RECORDS PROVIDED:
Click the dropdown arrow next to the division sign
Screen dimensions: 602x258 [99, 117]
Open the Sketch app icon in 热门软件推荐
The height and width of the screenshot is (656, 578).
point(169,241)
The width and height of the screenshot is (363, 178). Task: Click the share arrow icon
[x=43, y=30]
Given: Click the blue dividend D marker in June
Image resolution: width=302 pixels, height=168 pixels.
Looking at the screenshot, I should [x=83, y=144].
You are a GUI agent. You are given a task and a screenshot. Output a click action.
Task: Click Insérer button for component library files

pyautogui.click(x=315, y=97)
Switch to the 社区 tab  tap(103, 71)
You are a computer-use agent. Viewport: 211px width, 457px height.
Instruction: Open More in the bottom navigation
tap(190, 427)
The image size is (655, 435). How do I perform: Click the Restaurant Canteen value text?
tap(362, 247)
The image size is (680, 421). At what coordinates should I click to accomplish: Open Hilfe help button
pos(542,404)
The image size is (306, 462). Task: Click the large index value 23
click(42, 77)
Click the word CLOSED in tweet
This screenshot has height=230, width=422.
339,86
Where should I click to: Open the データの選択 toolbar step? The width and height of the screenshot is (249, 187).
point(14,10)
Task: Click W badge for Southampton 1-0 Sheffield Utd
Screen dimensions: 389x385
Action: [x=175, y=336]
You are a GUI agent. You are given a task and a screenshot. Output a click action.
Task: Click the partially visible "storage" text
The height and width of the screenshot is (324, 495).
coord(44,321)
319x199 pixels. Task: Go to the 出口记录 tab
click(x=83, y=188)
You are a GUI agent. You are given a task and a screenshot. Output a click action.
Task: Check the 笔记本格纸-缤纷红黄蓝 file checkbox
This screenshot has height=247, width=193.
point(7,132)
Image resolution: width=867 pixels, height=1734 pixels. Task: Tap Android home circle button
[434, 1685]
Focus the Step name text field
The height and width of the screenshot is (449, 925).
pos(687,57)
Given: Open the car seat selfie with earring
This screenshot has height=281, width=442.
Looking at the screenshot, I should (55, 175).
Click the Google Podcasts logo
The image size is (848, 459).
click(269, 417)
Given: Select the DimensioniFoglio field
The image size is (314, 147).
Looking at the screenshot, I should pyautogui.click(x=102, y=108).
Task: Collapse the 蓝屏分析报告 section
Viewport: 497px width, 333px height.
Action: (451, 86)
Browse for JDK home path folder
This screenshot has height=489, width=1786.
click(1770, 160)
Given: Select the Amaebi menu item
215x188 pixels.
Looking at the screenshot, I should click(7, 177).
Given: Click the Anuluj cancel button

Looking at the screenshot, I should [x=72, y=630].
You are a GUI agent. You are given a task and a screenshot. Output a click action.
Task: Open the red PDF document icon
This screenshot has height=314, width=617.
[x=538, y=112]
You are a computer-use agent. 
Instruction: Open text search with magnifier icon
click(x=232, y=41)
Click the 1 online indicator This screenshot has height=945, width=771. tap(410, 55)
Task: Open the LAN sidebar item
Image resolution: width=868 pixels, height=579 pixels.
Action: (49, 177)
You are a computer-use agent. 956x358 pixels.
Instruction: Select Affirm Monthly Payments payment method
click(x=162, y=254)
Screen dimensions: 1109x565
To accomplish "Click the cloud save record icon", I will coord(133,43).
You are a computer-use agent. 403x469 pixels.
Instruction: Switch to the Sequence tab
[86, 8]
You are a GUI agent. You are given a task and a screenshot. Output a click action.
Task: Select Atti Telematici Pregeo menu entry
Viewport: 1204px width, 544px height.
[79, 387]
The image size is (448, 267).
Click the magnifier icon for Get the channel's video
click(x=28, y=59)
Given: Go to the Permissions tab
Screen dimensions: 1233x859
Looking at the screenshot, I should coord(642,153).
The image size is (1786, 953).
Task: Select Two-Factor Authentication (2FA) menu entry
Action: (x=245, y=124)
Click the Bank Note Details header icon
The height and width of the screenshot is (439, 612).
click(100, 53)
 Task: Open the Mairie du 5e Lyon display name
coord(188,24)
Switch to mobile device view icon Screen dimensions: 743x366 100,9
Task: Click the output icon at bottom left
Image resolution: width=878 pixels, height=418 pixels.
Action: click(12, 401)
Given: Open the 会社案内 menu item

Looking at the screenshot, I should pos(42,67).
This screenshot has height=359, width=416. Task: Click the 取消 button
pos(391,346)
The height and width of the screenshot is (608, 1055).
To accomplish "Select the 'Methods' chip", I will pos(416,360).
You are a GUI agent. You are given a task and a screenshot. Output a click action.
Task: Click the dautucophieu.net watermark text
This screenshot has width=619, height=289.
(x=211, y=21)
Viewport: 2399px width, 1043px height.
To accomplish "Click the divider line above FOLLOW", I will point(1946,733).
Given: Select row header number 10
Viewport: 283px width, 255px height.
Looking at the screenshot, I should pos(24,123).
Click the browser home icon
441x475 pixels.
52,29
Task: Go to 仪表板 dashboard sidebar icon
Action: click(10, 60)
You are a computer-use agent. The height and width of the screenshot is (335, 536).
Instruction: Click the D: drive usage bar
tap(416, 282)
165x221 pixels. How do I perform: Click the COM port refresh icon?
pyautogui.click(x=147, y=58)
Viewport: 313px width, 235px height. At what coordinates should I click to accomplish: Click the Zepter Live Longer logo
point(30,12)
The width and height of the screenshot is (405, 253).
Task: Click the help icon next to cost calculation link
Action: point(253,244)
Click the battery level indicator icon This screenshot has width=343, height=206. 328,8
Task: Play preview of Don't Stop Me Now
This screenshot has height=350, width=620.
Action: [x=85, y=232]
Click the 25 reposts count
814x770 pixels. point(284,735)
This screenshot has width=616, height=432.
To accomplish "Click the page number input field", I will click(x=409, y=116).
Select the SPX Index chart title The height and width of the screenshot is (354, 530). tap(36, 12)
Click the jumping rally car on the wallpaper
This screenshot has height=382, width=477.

PROBLEM:
The records above need copying again. Keep each word as it is.

SOLUTION TO THIS EXERCISE:
Click the dropdown arrow next to the division sign
Screen dimensions: 602x258 [99, 117]
Open the Sketch app icon in 热门软件推荐
The height and width of the screenshot is (656, 578).
point(169,241)
The width and height of the screenshot is (363, 178). Task: Click the share arrow icon
[x=43, y=30]
Given: Click the blue dividend D marker in June
Image resolution: width=302 pixels, height=168 pixels.
Looking at the screenshot, I should [x=83, y=144].
You are a GUI agent. You are given a task and a screenshot. Output a click action.
Task: Click Insérer button for component library files

pyautogui.click(x=315, y=97)
Switch to the 社区 tab  tap(103, 71)
You are a computer-use agent. Viewport: 211px width, 457px height.
Instruction: Open More in the bottom navigation
tap(190, 427)
The image size is (655, 435). How do I perform: Click the Restaurant Canteen value text?
tap(362, 247)
The image size is (680, 421). At what coordinates should I click to accomplish: Open Hilfe help button
pos(542,404)
The image size is (306, 462). Task: Click the large index value 23
click(42, 77)
Click the word CLOSED in tweet
This screenshot has height=230, width=422.
339,86
Where should I click to: Open the データの選択 toolbar step? The width and height of the screenshot is (249, 187).
point(14,10)
Task: Click W badge for Southampton 1-0 Sheffield Utd
Screen dimensions: 389x385
Action: [x=175, y=336]
You are a GUI agent. You are given a task and a screenshot. Output a click action.
Task: Click the partially visible "storage" text
The height and width of the screenshot is (324, 495).
coord(44,321)
319x199 pixels. Task: Go to the 出口记录 tab
click(x=83, y=188)
You are a GUI agent. You are given a task and a screenshot. Output a click action.
Task: Check the 笔记本格纸-缤纷红黄蓝 file checkbox
This screenshot has height=247, width=193.
point(7,132)
Image resolution: width=867 pixels, height=1734 pixels. Task: Tap Android home circle button
[434, 1685]
Focus the Step name text field
The height and width of the screenshot is (449, 925).
pos(687,57)
Given: Open the car seat selfie with earring
This screenshot has height=281, width=442.
Looking at the screenshot, I should (55, 175).
Click the Google Podcasts logo
The image size is (848, 459).
click(269, 417)
Given: Select the DimensioniFoglio field
The image size is (314, 147).
Looking at the screenshot, I should pyautogui.click(x=102, y=108).
Task: Collapse the 蓝屏分析报告 section
Viewport: 497px width, 333px height.
Action: (451, 86)
Browse for JDK home path folder
This screenshot has height=489, width=1786.
click(1770, 160)
Given: Select the Amaebi menu item
215x188 pixels.
Looking at the screenshot, I should click(7, 177).
Given: Click the Anuluj cancel button

Looking at the screenshot, I should [x=72, y=630].
You are a GUI agent. You are given a task and a screenshot. Output a click action.
Task: Open the red PDF document icon
This screenshot has height=314, width=617.
[x=538, y=112]
You are a computer-use agent. 
Instruction: Open text search with magnifier icon
click(x=232, y=41)
Click the 1 online indicator This screenshot has height=945, width=771. tap(410, 55)
Task: Open the LAN sidebar item
Image resolution: width=868 pixels, height=579 pixels.
Action: (49, 177)
You are a computer-use agent. 956x358 pixels.
Instruction: Select Affirm Monthly Payments payment method
click(x=162, y=254)
Screen dimensions: 1109x565
To accomplish "Click the cloud save record icon", I will coord(133,43).
You are a computer-use agent. 403x469 pixels.
Instruction: Switch to the Sequence tab
[86, 8]
You are a GUI agent. You are given a task and a screenshot. Output a click action.
Task: Select Atti Telematici Pregeo menu entry
Viewport: 1204px width, 544px height.
[79, 387]
The image size is (448, 267).
Click the magnifier icon for Get the channel's video
click(x=28, y=59)
Given: Go to the Permissions tab
Screen dimensions: 1233x859
Looking at the screenshot, I should coord(642,153).
The image size is (1786, 953).
Task: Select Two-Factor Authentication (2FA) menu entry
Action: (x=245, y=124)
Click the Bank Note Details header icon
The height and width of the screenshot is (439, 612).
click(100, 53)
 Task: Open the Mairie du 5e Lyon display name
coord(188,24)
Switch to mobile device view icon Screen dimensions: 743x366 100,9
Task: Click the output icon at bottom left
Image resolution: width=878 pixels, height=418 pixels.
Action: click(12, 401)
Given: Open the 会社案内 menu item

Looking at the screenshot, I should pos(42,67).
This screenshot has height=359, width=416. Task: Click the 取消 button
pos(391,346)
The height and width of the screenshot is (608, 1055).
To accomplish "Select the 'Methods' chip", I will pos(416,360).
You are a GUI agent. You are given a task and a screenshot. Output a click action.
Task: Click the dautucophieu.net watermark text
This screenshot has width=619, height=289.
(x=211, y=21)
Viewport: 2399px width, 1043px height.
To accomplish "Click the divider line above FOLLOW", I will point(1946,733).
Given: Select row header number 10
Viewport: 283px width, 255px height.
Looking at the screenshot, I should pos(24,123).
Click the browser home icon
441x475 pixels.
52,29
Task: Go to 仪表板 dashboard sidebar icon
Action: click(10, 60)
You are a computer-use agent. The height and width of the screenshot is (335, 536).
Instruction: Click the D: drive usage bar
tap(416, 282)
165x221 pixels. How do I perform: Click the COM port refresh icon?
pyautogui.click(x=147, y=58)
Viewport: 313px width, 235px height. At what coordinates should I click to accomplish: Click the Zepter Live Longer logo
point(30,12)
The width and height of the screenshot is (405, 253).
Task: Click the help icon next to cost calculation link
Action: point(253,244)
Click the battery level indicator icon This screenshot has width=343, height=206. 328,8
Task: Play preview of Don't Stop Me Now
This screenshot has height=350, width=620.
Action: [x=85, y=232]
Click the 25 reposts count
814x770 pixels. point(284,735)
This screenshot has width=616, height=432.
To accomplish "Click the page number input field", I will click(x=409, y=116).
Select the SPX Index chart title The height and width of the screenshot is (354, 530). tap(36, 12)
Click the jumping rally car on the wallpaper
This screenshot has height=382, width=477.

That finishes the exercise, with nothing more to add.